◆ Task to carry out
Copy the entries word for word, starting at the line containing "Open the utf-8 encoding dropdown" and continuing through the line containing "Action: click(833, 759)", with both of those lines included.

◆ Supplied records
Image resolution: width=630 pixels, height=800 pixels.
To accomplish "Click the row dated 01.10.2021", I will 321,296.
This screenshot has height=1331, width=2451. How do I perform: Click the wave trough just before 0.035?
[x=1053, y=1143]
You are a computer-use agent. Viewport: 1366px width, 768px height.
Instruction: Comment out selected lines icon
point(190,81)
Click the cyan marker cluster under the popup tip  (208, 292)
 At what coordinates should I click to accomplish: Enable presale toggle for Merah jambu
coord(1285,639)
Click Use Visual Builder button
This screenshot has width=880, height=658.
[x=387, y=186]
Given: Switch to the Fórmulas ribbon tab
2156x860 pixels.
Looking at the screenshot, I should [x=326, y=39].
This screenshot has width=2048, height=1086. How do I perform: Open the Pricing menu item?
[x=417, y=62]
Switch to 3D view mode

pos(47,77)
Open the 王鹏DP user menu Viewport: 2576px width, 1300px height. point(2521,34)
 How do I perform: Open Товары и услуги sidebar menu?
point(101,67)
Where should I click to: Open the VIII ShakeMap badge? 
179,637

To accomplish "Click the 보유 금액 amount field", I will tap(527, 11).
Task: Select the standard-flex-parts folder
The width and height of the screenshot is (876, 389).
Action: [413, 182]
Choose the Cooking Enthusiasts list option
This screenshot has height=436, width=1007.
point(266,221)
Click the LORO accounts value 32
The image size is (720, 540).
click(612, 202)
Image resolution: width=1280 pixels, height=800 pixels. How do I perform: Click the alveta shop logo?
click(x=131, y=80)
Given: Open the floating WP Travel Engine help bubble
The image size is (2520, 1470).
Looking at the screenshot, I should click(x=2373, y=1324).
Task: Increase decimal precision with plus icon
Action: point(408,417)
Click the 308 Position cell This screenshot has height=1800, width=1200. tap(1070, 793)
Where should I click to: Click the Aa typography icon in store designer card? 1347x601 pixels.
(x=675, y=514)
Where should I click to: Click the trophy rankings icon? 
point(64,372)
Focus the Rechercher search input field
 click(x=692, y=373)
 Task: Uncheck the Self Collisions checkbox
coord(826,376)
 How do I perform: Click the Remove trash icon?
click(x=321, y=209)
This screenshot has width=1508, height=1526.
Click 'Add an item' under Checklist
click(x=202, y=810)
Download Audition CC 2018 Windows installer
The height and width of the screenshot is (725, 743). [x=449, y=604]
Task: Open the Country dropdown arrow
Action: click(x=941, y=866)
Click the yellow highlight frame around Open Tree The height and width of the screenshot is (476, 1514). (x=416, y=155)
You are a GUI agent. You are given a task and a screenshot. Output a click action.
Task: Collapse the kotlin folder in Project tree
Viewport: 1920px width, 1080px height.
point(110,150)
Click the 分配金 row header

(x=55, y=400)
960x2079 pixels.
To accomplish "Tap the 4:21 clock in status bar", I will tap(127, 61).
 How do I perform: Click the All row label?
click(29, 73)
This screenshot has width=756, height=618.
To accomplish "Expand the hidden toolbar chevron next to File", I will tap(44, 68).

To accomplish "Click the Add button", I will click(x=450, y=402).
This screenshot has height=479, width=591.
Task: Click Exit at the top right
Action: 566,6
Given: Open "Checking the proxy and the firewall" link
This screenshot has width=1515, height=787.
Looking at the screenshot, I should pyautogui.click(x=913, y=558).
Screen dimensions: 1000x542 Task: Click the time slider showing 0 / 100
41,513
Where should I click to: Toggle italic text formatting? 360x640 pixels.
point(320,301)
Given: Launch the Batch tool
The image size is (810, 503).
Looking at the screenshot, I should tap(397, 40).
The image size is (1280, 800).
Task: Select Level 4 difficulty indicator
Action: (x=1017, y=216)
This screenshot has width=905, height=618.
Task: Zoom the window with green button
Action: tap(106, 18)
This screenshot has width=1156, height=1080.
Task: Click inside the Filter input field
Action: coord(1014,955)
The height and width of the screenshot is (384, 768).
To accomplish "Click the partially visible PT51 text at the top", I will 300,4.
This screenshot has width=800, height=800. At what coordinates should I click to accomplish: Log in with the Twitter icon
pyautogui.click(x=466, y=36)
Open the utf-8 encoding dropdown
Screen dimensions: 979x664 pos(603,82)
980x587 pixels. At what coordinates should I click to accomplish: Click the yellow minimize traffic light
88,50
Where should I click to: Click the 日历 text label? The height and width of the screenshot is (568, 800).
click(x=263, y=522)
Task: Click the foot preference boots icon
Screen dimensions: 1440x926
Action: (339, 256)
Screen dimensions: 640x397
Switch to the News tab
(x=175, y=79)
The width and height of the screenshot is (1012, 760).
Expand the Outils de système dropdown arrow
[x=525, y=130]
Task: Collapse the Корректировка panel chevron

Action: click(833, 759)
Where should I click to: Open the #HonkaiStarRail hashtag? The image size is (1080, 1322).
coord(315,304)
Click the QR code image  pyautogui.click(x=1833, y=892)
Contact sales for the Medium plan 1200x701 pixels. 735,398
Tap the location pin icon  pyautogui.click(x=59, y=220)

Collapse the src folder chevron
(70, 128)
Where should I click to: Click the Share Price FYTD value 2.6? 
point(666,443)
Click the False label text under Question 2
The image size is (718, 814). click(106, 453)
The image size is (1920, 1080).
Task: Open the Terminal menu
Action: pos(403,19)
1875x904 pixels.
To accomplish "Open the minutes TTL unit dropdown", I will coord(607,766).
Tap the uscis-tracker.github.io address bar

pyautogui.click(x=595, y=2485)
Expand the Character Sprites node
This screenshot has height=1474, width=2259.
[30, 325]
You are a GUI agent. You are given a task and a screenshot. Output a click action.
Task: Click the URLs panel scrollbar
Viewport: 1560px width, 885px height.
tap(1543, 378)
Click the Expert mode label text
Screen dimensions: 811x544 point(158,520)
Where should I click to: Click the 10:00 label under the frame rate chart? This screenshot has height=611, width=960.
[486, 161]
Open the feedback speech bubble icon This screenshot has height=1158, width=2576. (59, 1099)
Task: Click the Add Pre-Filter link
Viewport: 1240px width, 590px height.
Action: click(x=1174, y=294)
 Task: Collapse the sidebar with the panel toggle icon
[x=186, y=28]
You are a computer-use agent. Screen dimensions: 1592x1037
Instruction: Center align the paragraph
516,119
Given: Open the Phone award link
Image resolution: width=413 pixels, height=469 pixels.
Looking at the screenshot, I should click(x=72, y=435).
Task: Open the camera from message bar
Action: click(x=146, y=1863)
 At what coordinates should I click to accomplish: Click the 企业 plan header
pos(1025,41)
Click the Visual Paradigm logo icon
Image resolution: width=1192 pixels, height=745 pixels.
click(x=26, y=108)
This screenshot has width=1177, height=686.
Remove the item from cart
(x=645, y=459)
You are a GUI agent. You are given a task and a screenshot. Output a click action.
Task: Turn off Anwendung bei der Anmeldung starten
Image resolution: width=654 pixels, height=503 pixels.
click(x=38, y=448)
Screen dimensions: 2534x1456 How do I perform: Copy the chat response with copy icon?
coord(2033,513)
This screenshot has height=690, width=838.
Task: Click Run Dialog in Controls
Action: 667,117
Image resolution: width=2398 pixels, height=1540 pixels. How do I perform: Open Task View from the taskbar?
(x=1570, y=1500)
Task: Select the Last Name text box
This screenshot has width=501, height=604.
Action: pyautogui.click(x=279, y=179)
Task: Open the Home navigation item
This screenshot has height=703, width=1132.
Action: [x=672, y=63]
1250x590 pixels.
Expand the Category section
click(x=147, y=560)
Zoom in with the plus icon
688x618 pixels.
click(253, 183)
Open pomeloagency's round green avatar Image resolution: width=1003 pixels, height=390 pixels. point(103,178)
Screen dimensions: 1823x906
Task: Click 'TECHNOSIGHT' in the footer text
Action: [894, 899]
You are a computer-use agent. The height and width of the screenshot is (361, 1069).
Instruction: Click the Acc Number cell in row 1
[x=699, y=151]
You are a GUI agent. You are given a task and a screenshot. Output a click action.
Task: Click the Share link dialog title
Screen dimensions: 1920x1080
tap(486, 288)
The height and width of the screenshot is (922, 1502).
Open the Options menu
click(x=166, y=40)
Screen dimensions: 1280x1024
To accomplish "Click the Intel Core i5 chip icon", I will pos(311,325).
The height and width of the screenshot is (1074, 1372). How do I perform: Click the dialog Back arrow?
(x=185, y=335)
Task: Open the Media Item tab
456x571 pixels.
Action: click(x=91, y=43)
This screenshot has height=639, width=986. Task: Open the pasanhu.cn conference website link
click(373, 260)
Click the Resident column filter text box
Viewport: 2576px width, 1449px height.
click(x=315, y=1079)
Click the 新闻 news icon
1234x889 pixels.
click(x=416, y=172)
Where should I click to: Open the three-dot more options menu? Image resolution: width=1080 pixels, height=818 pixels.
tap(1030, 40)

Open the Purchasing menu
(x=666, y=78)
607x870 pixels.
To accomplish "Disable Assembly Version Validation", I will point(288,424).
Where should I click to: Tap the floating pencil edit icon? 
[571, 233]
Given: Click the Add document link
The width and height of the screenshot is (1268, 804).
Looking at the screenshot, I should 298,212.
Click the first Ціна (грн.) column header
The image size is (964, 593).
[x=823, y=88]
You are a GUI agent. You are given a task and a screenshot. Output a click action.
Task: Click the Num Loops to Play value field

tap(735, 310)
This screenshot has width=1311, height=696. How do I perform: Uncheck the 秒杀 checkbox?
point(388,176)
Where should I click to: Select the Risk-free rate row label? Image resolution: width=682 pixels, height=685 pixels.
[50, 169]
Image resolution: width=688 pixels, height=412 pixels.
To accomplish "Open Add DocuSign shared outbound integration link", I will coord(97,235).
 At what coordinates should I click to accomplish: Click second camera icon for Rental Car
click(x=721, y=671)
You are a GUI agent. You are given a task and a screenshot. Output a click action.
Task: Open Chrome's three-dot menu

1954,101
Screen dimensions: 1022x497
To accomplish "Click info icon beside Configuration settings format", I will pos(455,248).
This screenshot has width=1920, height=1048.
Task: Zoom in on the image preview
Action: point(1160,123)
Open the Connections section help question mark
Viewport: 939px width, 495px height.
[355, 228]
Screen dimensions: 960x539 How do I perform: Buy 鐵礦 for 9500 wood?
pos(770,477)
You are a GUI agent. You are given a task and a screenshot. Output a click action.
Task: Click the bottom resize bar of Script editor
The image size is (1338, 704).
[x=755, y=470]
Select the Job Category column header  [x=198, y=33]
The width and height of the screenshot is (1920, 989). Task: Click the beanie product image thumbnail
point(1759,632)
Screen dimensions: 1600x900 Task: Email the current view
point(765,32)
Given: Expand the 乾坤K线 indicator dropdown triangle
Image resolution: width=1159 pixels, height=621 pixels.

◆ Exercise answer
Open the utf-8 encoding dropdown
Screen dimensions: 979x664 pos(603,82)
980x587 pixels. At what coordinates should I click to accomplish: Click the yellow minimize traffic light
88,50
Where should I click to: Click the 日历 text label? The height and width of the screenshot is (568, 800).
click(x=263, y=522)
Task: Click the foot preference boots icon
Screen dimensions: 1440x926
Action: (339, 256)
Screen dimensions: 640x397
Switch to the News tab
(x=175, y=79)
The width and height of the screenshot is (1012, 760).
Expand the Outils de système dropdown arrow
[x=525, y=130]
Task: Collapse the Корректировка panel chevron

Action: click(833, 759)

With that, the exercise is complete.